(Stored records)
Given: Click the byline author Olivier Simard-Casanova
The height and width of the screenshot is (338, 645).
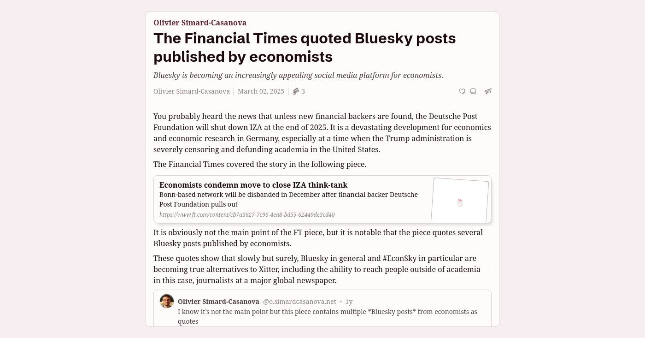Looking at the screenshot, I should tap(192, 91).
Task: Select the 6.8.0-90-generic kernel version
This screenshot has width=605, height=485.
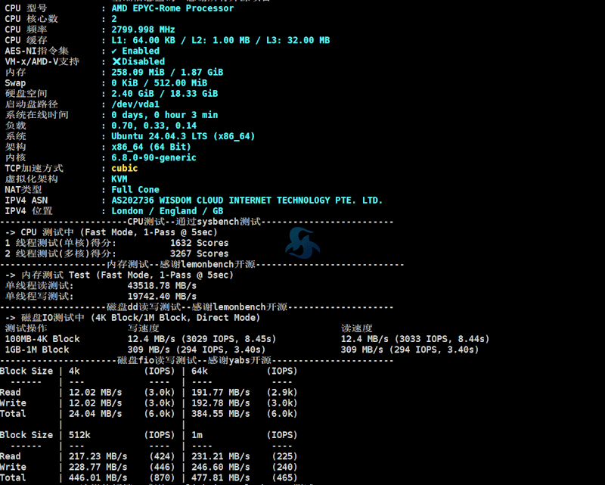Action: coord(154,157)
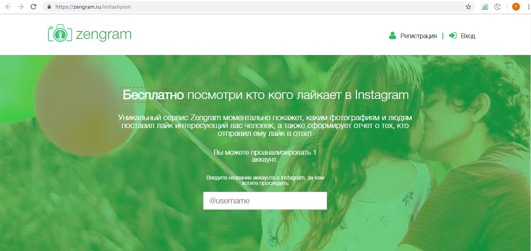The height and width of the screenshot is (251, 531).
Task: Bookmark this page with the star icon
Action: coord(468,7)
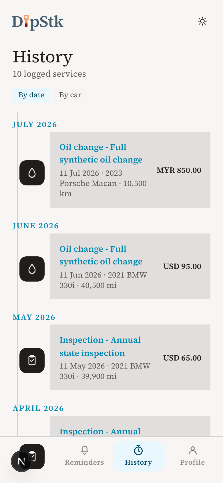Screen dimensions: 223x483
Task: Open the Porsche Macan oil change entry title
Action: point(101,153)
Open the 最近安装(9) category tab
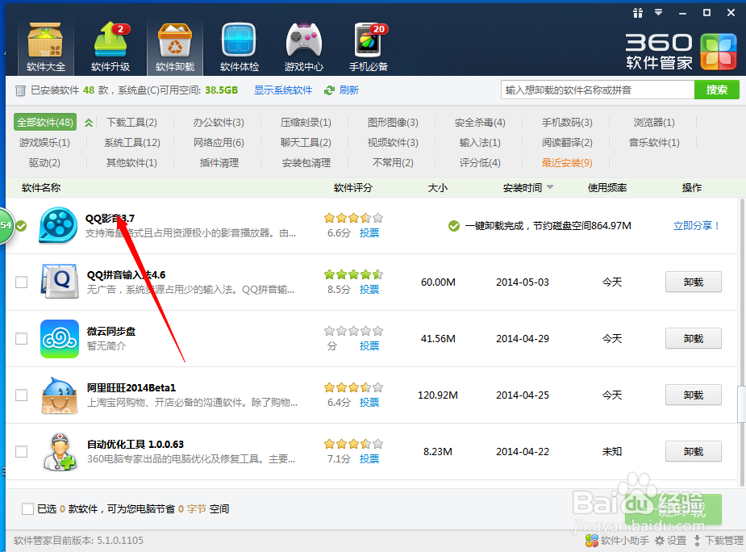746x552 pixels. click(x=566, y=161)
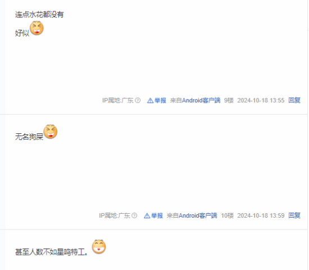
Task: Click IP属地:广东 label on the 9楼 post
Action: point(118,101)
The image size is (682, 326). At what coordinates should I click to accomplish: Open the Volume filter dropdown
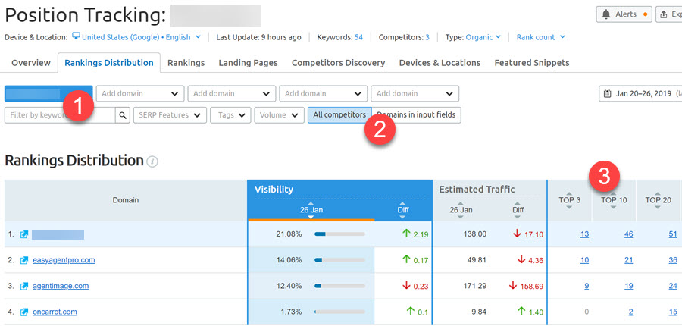coord(279,115)
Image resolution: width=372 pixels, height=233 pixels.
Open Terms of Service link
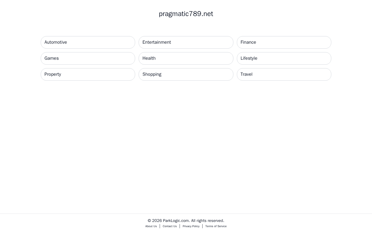(216, 226)
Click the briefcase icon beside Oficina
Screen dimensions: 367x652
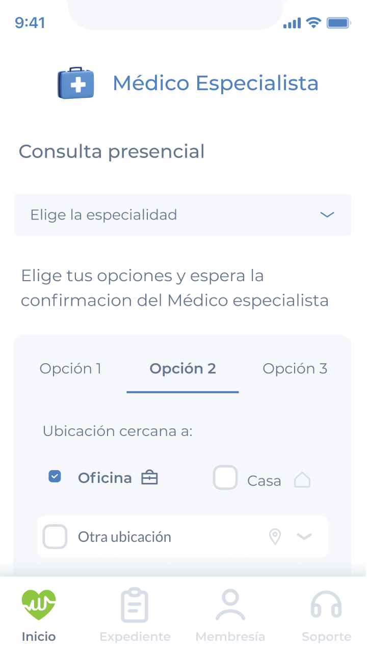pos(149,478)
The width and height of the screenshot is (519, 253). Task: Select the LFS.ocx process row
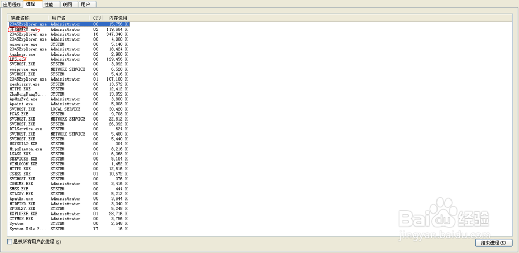69,59
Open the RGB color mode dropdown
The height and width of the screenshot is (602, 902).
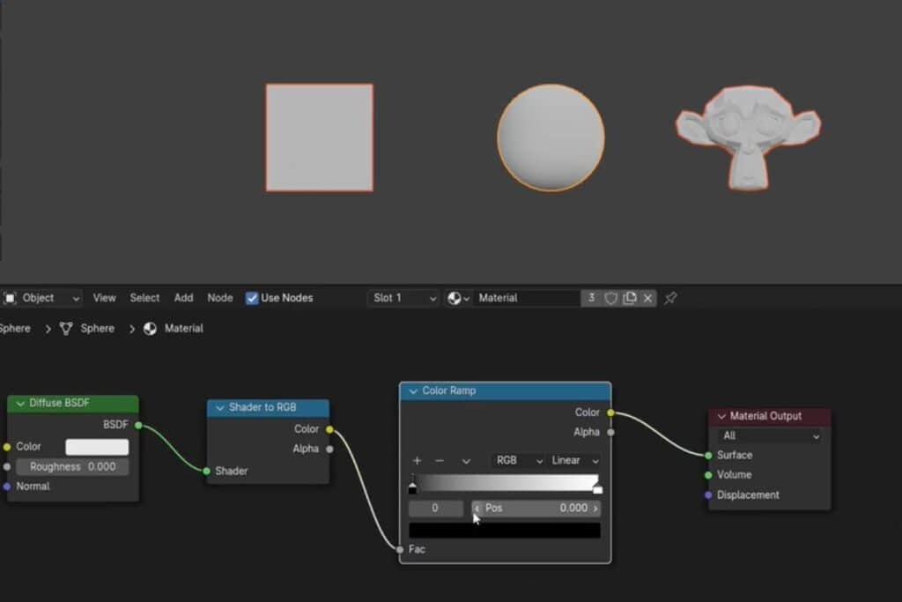518,461
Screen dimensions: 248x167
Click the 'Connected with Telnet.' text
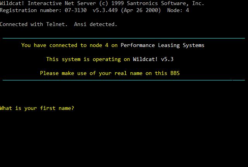[x=34, y=24]
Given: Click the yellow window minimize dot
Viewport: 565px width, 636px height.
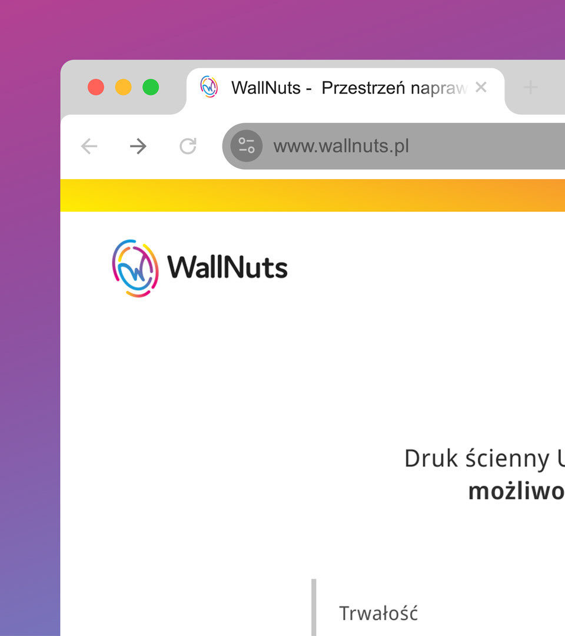Looking at the screenshot, I should [x=123, y=87].
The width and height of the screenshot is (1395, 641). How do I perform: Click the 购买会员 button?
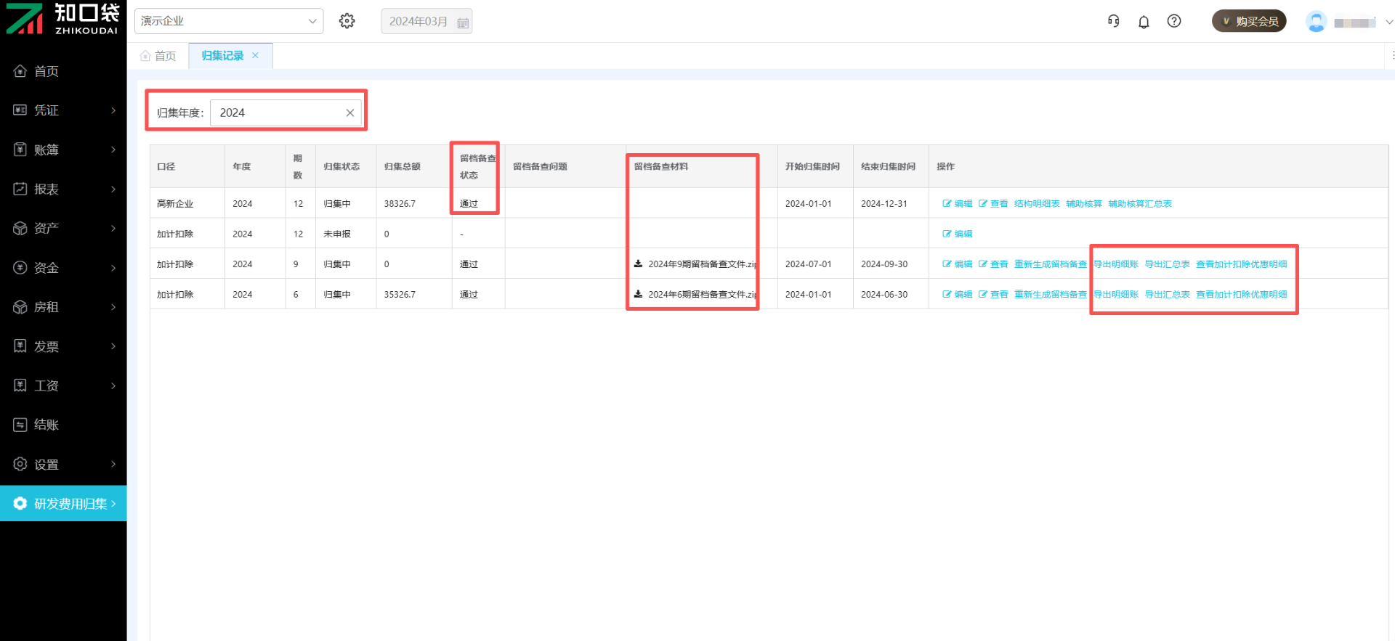[x=1249, y=21]
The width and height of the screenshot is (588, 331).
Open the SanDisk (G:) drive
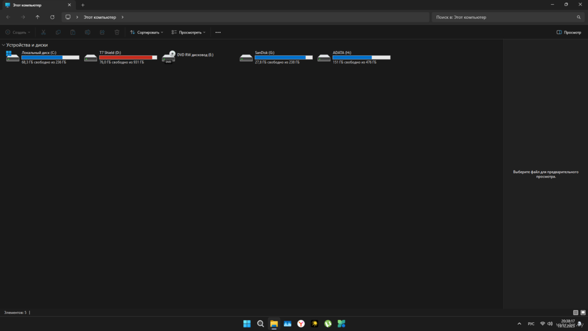coord(276,57)
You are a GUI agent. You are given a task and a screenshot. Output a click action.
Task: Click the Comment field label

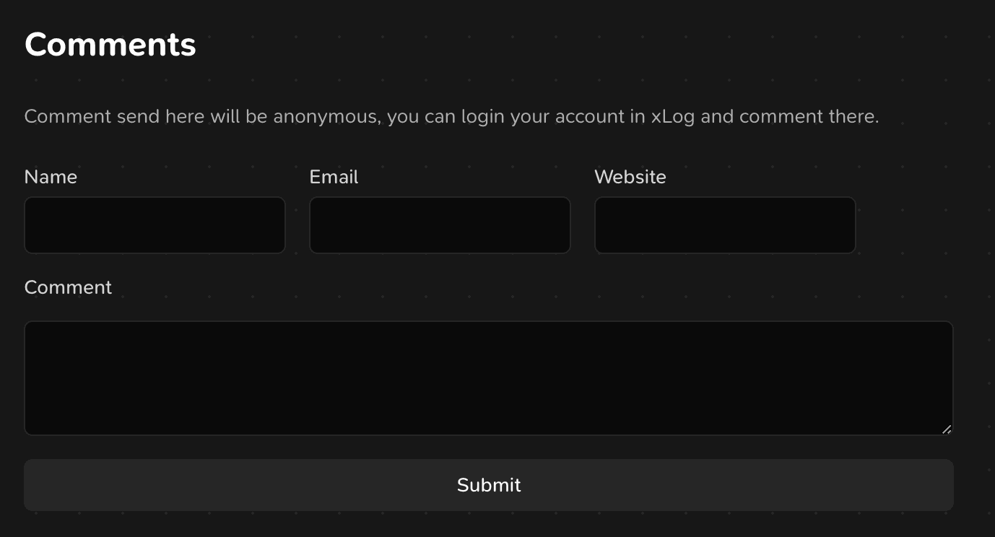[68, 287]
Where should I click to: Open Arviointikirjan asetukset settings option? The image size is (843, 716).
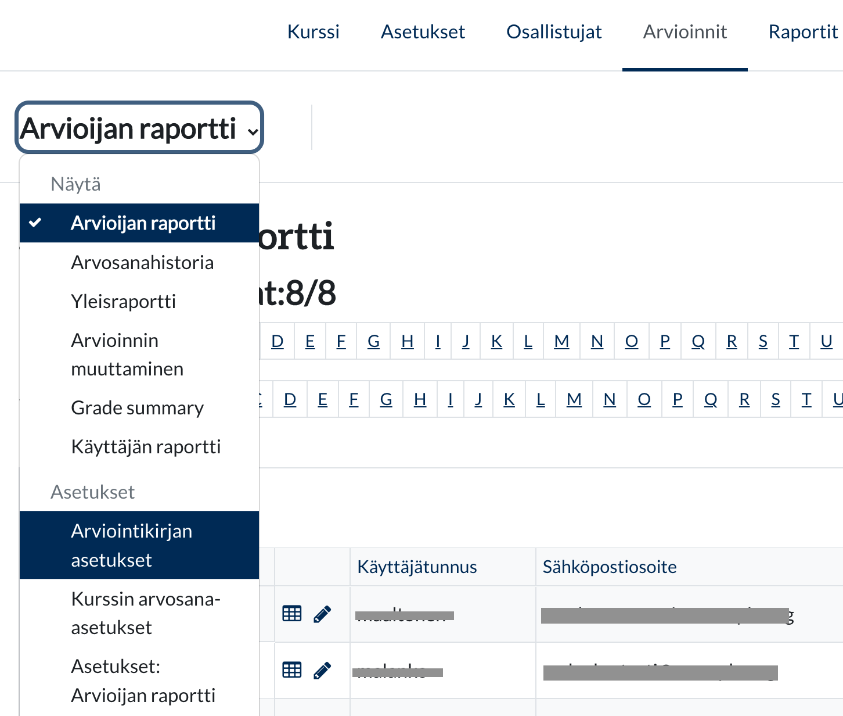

## ASSIGNMENT:
What you return must match the lines from the top of the data through the line with "Task: Select the 6.8.0-90-generic" exactly, with the pictures removed.

## RESULT BELOW:
Given: Click the byline author Olivier Simard-Casanova
The height and width of the screenshot is (338, 645).
Looking at the screenshot, I should tap(192, 91).
Task: Select the 6.8.0-90-generic kernel version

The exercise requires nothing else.